The Twins' longest losing streak all year has been four games.
"I think it's character," Mauer said. "The character of the veterans they brought in. You talk about Matty Belisle and even Craig Breslow early on and mix them with Ervin (Santana) and other guys who have been here. It's been huge. Chris Gimenez has been huge."
With the exception of Santana, those three veterans in particular were brought in last offseason on low-cost, one-year contracts.
"It's a good vibe in the clubhouse, and it's been like that all year long," Mauer said. "It's fun to finally give ourselves a chance. This is a goal of ours to make the postseason, and we checked that first one off the list."

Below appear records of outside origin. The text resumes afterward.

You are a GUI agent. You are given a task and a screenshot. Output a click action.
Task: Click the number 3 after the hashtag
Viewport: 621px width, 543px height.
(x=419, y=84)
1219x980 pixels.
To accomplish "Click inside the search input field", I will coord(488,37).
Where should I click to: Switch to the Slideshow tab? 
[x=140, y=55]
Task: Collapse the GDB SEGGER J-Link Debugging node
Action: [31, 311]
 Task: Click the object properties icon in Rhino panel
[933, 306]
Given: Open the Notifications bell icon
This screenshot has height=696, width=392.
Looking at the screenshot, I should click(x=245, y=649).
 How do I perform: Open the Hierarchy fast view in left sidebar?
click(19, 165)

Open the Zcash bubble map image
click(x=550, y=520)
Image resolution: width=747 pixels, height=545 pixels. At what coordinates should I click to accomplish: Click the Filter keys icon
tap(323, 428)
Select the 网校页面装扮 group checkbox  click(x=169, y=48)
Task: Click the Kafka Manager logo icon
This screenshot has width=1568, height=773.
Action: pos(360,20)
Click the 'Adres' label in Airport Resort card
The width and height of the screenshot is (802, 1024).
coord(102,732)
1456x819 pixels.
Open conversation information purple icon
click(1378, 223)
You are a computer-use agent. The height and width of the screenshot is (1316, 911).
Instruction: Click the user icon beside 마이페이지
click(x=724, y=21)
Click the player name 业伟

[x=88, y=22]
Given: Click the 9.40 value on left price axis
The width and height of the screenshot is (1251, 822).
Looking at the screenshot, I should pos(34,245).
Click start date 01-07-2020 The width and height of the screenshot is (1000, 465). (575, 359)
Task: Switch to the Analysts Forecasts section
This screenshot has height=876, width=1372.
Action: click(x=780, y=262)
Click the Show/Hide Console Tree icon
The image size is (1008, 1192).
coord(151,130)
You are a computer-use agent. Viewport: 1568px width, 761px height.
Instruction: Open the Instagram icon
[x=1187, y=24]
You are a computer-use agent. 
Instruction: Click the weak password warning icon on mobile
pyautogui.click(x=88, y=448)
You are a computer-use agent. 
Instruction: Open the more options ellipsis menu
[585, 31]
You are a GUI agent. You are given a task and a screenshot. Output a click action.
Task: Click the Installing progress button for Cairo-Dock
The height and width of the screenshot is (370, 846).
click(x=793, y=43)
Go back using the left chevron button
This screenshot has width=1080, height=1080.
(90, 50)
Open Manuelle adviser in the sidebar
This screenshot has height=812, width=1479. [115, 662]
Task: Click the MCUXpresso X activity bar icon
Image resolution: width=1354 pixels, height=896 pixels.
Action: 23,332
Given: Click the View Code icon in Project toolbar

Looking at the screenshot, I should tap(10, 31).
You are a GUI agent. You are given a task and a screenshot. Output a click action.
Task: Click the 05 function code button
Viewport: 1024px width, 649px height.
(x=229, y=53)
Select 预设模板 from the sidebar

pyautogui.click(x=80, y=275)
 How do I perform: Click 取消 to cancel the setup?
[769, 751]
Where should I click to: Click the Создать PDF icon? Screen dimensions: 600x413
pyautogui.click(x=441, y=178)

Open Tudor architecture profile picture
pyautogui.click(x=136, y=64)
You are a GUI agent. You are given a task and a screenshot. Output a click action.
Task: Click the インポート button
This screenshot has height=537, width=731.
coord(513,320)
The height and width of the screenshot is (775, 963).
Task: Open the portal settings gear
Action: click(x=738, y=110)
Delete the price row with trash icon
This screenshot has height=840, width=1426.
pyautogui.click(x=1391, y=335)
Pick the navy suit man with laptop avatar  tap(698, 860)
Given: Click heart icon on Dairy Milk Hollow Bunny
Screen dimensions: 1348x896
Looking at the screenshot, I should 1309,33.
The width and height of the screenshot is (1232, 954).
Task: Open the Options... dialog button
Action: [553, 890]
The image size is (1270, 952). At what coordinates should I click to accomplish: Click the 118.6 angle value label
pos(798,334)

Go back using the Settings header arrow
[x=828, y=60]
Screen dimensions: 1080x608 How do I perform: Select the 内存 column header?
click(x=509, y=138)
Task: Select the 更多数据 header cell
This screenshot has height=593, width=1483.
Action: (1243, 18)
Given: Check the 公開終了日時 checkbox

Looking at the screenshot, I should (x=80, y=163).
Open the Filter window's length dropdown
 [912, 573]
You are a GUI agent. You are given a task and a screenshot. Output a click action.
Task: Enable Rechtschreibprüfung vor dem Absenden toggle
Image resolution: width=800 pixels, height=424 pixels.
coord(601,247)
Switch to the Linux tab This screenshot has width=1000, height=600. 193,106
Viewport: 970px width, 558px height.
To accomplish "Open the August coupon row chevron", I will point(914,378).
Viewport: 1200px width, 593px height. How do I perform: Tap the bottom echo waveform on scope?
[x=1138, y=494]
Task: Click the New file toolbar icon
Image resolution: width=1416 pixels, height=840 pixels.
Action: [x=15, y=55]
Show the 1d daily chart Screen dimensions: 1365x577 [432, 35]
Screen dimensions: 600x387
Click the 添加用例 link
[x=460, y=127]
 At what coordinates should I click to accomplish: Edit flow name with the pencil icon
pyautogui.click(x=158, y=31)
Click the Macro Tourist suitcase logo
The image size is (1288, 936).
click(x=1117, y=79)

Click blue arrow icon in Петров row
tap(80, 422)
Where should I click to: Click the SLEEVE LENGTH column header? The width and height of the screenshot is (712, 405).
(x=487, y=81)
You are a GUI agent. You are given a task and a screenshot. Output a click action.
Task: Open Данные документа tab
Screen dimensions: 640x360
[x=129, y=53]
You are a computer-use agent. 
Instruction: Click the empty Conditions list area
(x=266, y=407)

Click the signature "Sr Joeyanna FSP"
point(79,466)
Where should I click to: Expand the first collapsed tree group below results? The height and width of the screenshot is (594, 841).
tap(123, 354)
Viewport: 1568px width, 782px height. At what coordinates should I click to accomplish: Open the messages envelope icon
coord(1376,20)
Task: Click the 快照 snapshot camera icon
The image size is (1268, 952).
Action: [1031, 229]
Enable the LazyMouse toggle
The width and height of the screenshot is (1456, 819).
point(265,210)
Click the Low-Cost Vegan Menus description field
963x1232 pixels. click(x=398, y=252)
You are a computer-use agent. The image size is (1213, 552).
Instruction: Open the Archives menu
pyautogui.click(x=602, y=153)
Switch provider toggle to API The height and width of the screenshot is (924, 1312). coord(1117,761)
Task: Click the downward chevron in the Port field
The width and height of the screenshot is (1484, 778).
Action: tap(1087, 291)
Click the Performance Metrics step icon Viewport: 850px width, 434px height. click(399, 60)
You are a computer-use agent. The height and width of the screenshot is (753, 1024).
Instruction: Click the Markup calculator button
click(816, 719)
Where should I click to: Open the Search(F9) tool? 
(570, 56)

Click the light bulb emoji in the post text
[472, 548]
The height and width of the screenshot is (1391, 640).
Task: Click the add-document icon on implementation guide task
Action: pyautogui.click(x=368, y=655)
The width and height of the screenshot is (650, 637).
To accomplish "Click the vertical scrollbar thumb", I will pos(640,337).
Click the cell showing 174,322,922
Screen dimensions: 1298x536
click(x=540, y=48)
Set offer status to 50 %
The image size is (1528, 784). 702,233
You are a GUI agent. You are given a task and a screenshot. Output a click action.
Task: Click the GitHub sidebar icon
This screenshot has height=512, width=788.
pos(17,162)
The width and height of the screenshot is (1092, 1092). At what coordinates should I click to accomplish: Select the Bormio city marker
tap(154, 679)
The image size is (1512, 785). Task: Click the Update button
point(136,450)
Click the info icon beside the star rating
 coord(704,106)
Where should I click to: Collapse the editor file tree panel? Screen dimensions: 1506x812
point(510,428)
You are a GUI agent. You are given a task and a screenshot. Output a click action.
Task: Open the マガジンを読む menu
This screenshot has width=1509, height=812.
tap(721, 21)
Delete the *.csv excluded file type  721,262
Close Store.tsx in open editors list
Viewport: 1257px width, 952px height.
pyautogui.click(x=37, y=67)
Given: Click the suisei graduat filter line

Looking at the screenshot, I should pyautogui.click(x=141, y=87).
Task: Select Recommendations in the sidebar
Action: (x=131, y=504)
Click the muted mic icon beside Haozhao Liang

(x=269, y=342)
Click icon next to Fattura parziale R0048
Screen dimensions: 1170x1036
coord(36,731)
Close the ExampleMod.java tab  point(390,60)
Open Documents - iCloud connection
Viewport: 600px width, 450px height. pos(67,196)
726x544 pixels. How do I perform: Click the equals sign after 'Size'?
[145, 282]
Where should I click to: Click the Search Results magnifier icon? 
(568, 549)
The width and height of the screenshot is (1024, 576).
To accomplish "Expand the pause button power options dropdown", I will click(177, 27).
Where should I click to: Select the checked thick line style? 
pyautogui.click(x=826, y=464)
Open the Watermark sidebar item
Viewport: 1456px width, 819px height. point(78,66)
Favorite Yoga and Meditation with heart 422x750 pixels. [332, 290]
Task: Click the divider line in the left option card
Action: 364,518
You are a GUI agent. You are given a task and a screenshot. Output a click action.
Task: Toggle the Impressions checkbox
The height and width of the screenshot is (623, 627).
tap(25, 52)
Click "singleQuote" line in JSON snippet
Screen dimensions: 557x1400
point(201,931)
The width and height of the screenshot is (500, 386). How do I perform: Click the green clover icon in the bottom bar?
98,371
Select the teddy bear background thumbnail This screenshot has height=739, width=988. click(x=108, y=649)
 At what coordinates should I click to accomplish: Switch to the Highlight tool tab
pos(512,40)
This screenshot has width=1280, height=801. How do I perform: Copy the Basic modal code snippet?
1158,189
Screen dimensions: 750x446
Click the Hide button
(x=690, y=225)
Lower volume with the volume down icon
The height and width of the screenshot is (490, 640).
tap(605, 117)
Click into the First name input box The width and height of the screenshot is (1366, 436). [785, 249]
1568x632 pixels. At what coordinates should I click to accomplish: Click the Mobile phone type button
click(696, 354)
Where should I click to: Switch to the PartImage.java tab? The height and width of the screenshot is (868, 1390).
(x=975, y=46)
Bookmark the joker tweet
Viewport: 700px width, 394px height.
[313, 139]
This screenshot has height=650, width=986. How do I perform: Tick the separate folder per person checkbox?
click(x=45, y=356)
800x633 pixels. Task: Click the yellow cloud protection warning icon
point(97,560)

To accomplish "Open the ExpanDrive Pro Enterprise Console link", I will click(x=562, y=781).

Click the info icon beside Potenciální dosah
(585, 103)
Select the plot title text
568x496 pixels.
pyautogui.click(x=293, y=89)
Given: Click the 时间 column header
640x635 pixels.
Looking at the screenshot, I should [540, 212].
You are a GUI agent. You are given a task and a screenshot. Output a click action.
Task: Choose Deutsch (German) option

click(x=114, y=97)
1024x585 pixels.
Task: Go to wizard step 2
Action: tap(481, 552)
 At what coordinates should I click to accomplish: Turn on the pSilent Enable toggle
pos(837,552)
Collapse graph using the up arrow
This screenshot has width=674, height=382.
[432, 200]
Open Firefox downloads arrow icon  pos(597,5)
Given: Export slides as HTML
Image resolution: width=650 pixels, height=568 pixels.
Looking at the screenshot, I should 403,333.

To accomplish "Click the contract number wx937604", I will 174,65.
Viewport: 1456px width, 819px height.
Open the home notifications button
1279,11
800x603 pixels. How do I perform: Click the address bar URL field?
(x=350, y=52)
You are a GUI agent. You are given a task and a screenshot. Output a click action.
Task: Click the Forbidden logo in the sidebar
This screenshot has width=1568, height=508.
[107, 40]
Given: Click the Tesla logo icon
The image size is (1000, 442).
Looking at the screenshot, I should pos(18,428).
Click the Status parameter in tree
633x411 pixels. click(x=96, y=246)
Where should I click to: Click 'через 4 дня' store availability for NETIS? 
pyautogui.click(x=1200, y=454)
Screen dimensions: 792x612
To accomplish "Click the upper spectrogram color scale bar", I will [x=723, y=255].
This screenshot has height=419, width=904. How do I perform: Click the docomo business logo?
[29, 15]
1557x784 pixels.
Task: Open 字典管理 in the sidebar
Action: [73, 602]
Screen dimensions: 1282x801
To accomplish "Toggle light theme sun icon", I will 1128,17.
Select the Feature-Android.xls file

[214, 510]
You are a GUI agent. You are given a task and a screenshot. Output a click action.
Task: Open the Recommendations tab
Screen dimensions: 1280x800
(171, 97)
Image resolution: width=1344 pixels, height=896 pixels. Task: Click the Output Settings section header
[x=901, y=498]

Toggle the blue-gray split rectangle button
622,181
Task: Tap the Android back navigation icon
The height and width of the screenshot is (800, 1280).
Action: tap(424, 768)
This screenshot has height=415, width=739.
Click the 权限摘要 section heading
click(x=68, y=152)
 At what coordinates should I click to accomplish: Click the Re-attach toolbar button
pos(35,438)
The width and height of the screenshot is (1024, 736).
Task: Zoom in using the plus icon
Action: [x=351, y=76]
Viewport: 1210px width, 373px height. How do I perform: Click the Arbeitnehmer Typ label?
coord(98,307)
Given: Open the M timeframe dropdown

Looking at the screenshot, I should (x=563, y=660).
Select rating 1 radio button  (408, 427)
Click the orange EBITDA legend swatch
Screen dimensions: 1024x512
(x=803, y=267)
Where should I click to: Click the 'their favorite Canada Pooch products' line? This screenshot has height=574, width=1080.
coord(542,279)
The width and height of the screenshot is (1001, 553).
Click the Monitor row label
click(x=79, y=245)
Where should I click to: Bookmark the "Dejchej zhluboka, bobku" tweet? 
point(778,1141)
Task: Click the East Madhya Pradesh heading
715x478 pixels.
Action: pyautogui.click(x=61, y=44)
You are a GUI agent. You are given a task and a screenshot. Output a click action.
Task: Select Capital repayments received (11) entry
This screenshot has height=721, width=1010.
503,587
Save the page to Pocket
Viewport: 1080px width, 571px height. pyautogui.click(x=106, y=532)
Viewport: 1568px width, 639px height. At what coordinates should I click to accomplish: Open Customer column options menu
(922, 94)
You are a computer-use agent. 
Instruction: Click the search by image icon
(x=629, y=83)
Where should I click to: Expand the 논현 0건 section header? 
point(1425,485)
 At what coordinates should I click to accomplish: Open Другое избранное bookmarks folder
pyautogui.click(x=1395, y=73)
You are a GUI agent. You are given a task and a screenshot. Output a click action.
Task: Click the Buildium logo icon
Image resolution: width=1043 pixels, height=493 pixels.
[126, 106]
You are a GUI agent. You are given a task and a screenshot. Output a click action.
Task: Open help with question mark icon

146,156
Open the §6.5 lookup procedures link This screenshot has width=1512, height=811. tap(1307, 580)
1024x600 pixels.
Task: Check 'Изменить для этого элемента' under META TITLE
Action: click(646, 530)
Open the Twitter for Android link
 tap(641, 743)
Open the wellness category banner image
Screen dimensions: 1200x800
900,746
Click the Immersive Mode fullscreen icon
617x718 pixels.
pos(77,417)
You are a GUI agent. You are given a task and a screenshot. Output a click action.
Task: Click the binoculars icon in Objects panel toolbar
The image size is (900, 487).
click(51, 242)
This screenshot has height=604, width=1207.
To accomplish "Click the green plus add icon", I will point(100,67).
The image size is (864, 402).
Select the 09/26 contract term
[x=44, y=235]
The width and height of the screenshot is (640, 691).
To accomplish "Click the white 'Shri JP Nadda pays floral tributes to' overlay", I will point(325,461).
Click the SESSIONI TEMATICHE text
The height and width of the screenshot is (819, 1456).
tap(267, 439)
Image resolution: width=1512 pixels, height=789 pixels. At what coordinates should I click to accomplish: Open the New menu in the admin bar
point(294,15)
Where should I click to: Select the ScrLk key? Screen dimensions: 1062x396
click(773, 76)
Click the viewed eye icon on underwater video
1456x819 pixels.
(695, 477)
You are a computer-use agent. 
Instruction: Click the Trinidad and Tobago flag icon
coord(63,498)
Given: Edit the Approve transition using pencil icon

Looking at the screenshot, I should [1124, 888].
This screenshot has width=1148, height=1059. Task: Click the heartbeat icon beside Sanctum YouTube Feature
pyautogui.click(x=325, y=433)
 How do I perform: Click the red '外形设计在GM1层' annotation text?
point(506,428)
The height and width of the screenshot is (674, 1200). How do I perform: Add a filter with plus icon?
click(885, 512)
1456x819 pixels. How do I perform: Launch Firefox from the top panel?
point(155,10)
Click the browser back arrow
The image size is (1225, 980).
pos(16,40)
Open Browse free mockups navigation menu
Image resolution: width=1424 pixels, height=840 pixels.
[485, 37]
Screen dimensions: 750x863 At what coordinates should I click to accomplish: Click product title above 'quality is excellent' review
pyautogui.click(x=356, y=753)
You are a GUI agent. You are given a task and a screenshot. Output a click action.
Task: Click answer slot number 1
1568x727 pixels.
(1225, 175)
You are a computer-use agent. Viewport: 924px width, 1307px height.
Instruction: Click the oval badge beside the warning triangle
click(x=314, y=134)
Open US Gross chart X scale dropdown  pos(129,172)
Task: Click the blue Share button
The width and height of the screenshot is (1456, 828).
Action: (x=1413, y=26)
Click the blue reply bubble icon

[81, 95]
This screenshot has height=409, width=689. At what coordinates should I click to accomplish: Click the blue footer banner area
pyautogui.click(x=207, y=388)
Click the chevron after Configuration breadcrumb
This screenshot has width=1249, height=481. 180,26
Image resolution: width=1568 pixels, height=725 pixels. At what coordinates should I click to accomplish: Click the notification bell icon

As Twins general manager Thad Levine pointed out, only a select number of players in Wednesday's celebration had ever experienced anything like that at the big-league level. Besides Mauer and the aforementioned Belisle, Santana and Gimenez, there was Glen Perkins, Jason Castro, Dillon Gee, Ehire Adrianza and, of course, 44-year-old Bartolo Colon, whose teams have reached the postseason three years running and 14 times in his 20 seasons.
What has it been like watching so many young Twins players blossom at the same time?
"It's been a lot of fun," Mauer said. "A lot of guys made some huge strides. Not just this year but this is the culmination of a couple years. To see them playing at the level they are is pretty special. There are guys in this clubhouse that are having great years."
Mauer, hitting .308 and vying to become the first former catcher to win a Rawlings Gold Glove at another position, is certainly among them.